+++ RECORDS SHOWN

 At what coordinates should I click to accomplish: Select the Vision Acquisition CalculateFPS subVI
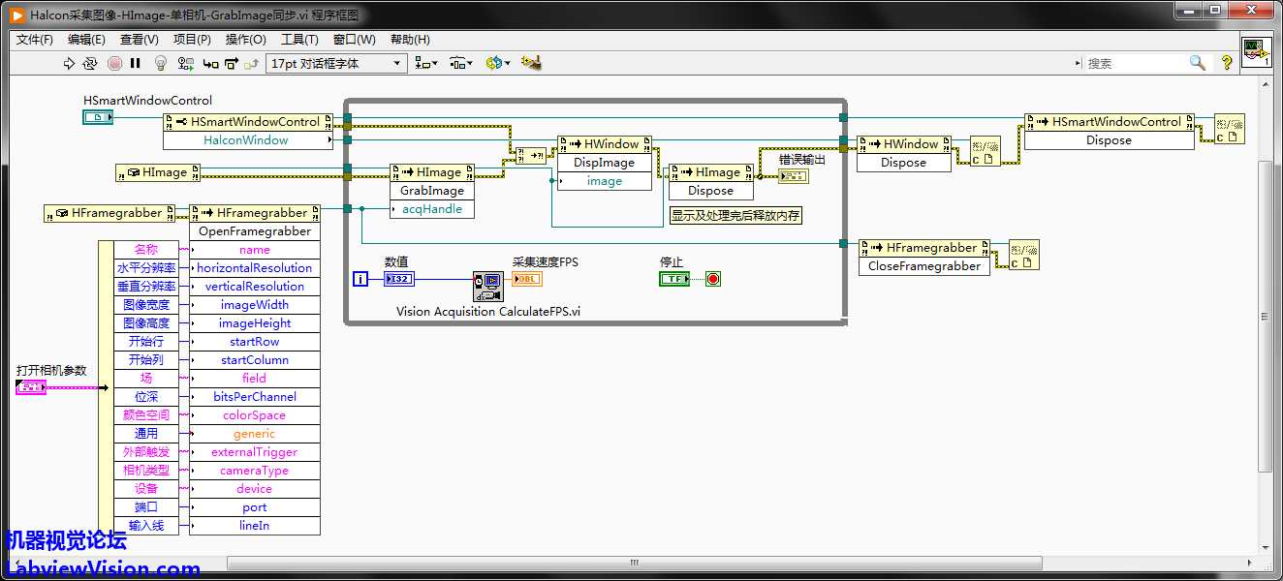point(487,286)
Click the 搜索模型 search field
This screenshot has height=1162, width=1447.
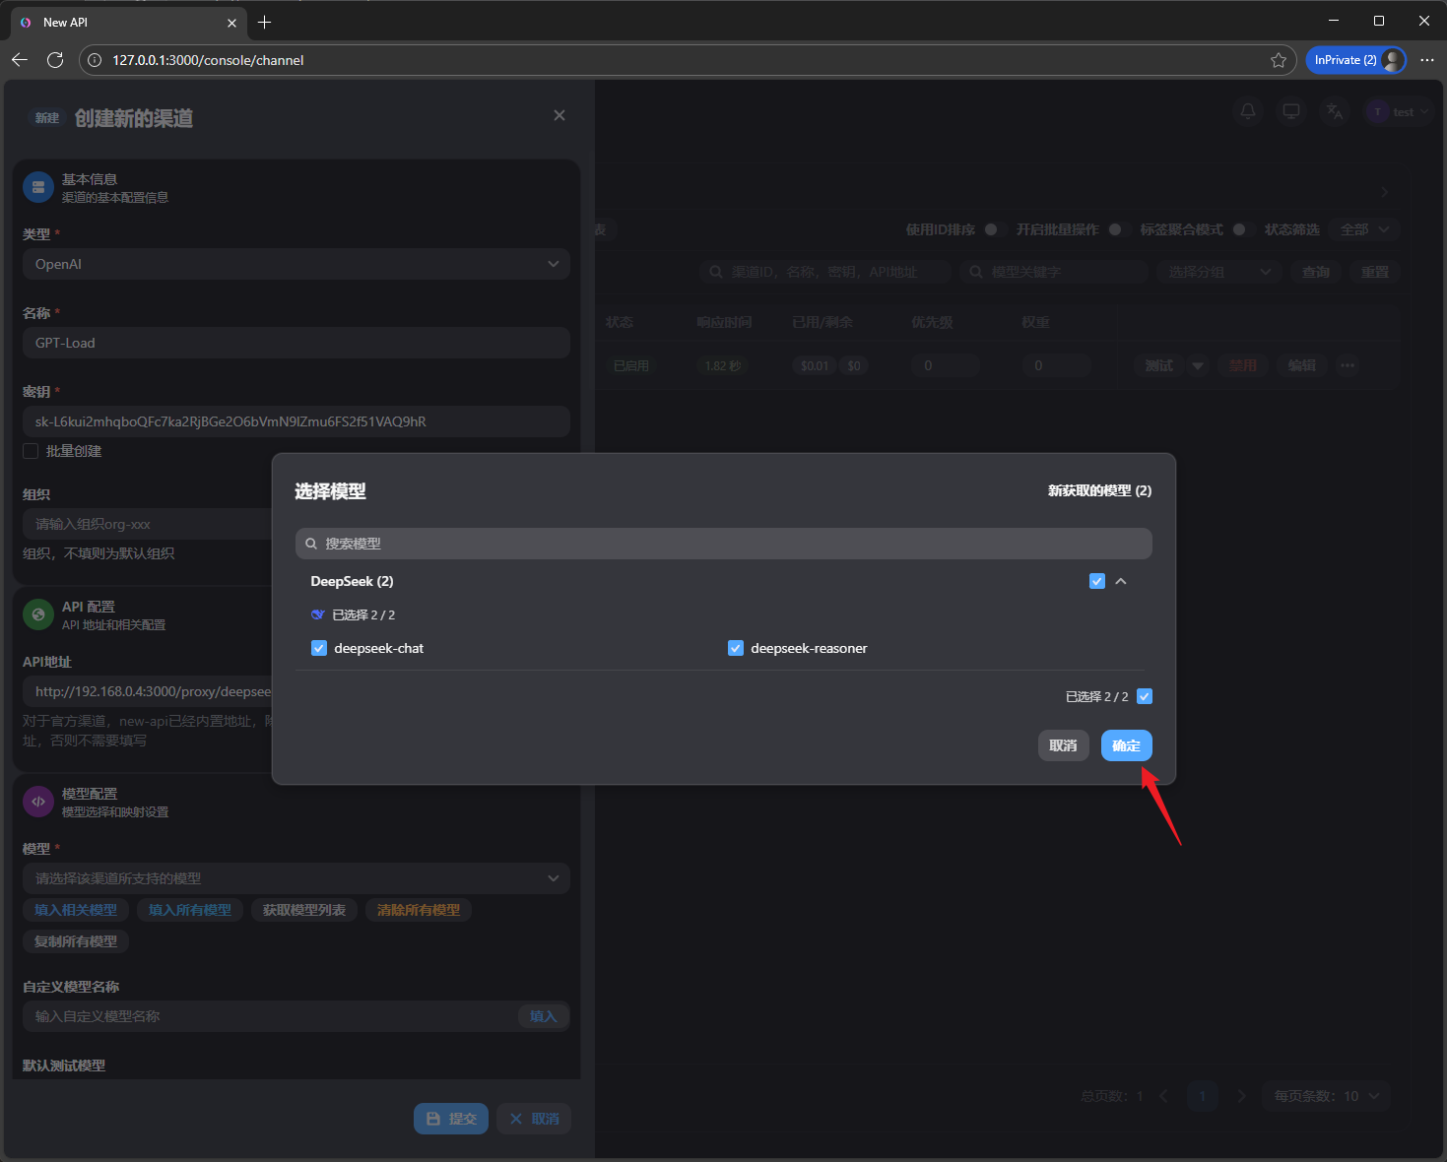(723, 544)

++++++

■ GOAL ■
Recast the material above as a Markdown table with the columns "Row" and "Line", numbering each non-blank line in order and omitting the pictures.

■ FINAL ANSWER ■
| Row | Line |
|---|---|
| 1 |  At what coordinates should I click to accomplish: Select the Vision Acquisition CalculateFPS subVI |
| 2 | point(487,286) |
| 3 | Click the 搜索模型 search field |
| 4 | This screenshot has height=1162, width=1447. |
| 5 | (723, 544) |